Zulip Chat Archive

Stream: new members

Topic: Exists witness in a def

Cayden Codel (Nov 16 2021 at 21:39):

I'm trying to code up and prove things about a more general function (think on a general type u rather than on nats), but my first pass seems to require that I use the witness of an exists hypothesis in the def, which Lean doesn't seem to like. Here's a MWE that produces the error.

lemma exists_not_mem (l : list nat) : ∃ (n : nat), n ∉ l := begin ... end

def cons_not_mem : list nat → list nat
| [] := [1]
| l := have exi : ∃ (n : nat), n ∉ l, from exists_not_mem l,
    exi.w :: l

In cons_not_mem, Lean complains that Exists.w is an unknown. Is there a way to use exi in the def? Or must I try a different route?

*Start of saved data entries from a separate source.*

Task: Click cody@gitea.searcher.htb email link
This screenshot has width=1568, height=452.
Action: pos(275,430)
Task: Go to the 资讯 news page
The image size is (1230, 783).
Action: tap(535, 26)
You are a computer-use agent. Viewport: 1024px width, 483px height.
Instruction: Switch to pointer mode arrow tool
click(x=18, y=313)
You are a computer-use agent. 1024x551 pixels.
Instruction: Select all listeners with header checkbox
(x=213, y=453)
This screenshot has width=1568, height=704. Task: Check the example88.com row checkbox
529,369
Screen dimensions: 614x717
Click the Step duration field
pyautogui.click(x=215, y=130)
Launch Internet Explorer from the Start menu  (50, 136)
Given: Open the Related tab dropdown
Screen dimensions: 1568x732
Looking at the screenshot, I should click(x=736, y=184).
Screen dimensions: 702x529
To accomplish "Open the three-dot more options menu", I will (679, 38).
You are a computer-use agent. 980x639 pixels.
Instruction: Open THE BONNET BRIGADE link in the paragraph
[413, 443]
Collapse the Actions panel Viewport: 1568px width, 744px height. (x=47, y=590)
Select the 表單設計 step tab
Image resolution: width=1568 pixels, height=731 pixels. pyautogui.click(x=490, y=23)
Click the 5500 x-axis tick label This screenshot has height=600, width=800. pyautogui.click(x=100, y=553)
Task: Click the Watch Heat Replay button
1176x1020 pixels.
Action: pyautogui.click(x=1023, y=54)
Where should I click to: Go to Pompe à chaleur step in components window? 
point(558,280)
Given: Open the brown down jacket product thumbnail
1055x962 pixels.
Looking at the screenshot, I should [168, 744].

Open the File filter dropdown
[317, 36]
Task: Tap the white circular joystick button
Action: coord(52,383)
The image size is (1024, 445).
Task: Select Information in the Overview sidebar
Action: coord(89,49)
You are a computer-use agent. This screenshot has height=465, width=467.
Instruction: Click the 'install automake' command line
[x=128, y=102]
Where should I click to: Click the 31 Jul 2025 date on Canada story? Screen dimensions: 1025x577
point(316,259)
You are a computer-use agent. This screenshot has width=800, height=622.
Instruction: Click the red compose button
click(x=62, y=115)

Kevin Buzzard (Nov 16 2021 at 21:42):

You need to use classical.some exi because constructively Exists only eliminates into Prop

Kevin Buzzard (Nov 16 2021 at 21:43):

And then classical.some_spec exi is the proof that n is not in l

Cayden Codel (Nov 16 2021 at 21:44):

Great, that's exactly what I needed. Thanks!

Last updated: Dec 20 2023 at 11:08 UTC